Abramson grants that “collusion” has no meaning outside antitrust law. But the federal conspiracy statute is violated when the parties take an “act in furtherance” of the commission of the intended crime. The collusive behavior described here includes criminal behavior—aiding, abetting or conspiracy to commit electoral fraud, computer crimes, bribery, money laundering, witness tampering, lying under oath, and obstruction of justice.
All the evidence points to a verdict of guilty. The criminality grows from the collusion. There is nearly no evidence that might exculpate the key actors. Abramson says that Congressional investigations have been partisan and superficial. They have not used subpoena power to compel disclosure of Trump’s tax returns and other financial records that might point to the use of shell corporations and hidden bank accounts.
The book’s introduction, 14 chapters, and afterword take the reader from 1987 to summer 2018. Each chapter begins with a one- or two-page summary of that chapter’s argument, followed by a brief exposition of the relevant facts, followed by an annotated history that highlights some episodes and paraphrases what is found in the sources used.
Thus, chapter one, titled “Russia and the Trumps,” sets the stage for what follows. It taps a wide range of reports that describe and analyze Trump’s visits to Moscow beginning in 1987 and some visits by his associates. Ranging over three decades, the chapter quotes contradictory claims by Trump and others about what he did in Russia, whom he met, and what was discussed.
Referring to Trump’s Miss Universe contest held in Moscow in 2013, one source quoted the future president as saying that the pageant’s owner has—not just a droit de seigneur—but an “obligation” to sleep with contestants. The annotated histories are a little confusing because they seem to jump from one topic to another, but they fit into the chapter’s opening summary and listing of key facts.

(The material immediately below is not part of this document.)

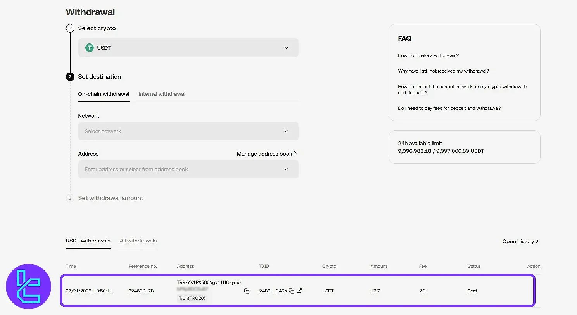This screenshot has height=315, width=577.
Task: Copy the Tron withdrawal address
Action: point(247,291)
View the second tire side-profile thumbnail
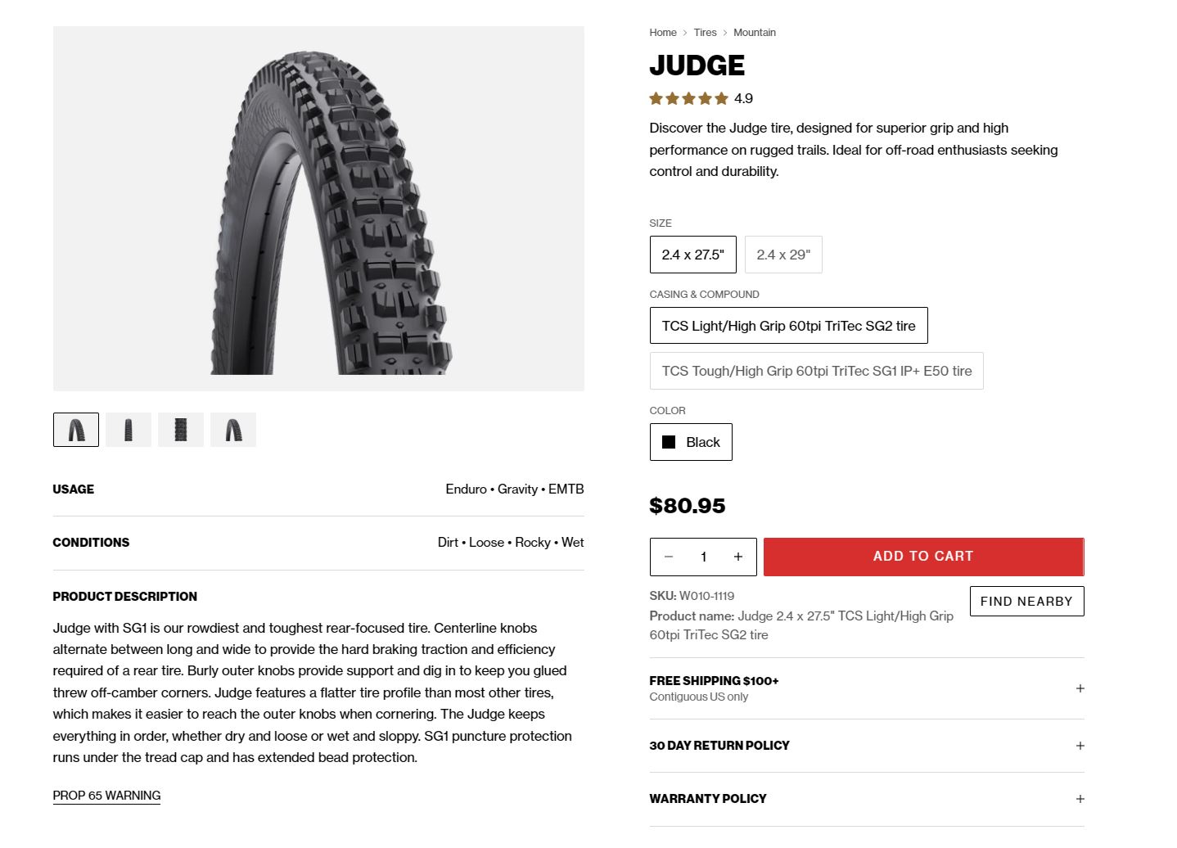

The other 13 chapters follow this format. They include “The National Security Advisory Committee” set up in early 2016 with no well-known foreign policy experts but staffed by several operatives with potentially useful Russian contacts; “The Mayflower Hotel” where Jeff Sessions met with the Russian ambassador but could not remember much about their discussions; “The Hunt for Her Emails;” “The Firings of Flynn and Comey;” and “A Nation in Suspense” while we await the findings of Special Counsel Robert Moeller.
Proof of collusion by Trump et al. is in plain sight, according to Abramson. Following his theory of the case, the author has gathered evidence from many publicly available sources and put the dots together.
Critics writing in the New Republic and other outlets accuse Abramson of cherry picking the news to support a conspiracy theory. But his book has 109 pages of notes to back up 320 pages of text. Most of the sources are basic—the major U.S. and UK newspapers plus Politico, BuzzFeed News, The Hill, Bloomberg News, Washington Monthly, and conservative news outlet Daily Caller.
Abramson also quotes extensively the trove of Trump’s Twitter statements. For perspective he also cites Michael Wolff’s Fire and Fury: Inside the Trump White House and Bob Woodword’s Fear: Trump in the White House. There seem to be no Russian sources, in Russian or in translation, so that we see/hear nothing from the other side.
Rather than term Abramson a conspiracy theorist, perhaps we should refer to him as a serious researcher working to test a bold hypothesis. If and when we learn the results of the Mueller investigation, we will have a better foundation to assess Abramson’s hypothesis.
The major newspapers have produced useful chronologies such as Meg Kelly, “All the known times the Trump campaign met with Russians,” Washington Post, November 13, 2017.
Even if some of Abramson’s claims are too broad, any future study of Trump and Russia must use his book as a compendium of facts and assertions that must be included as a starting point if not an end point of investigation.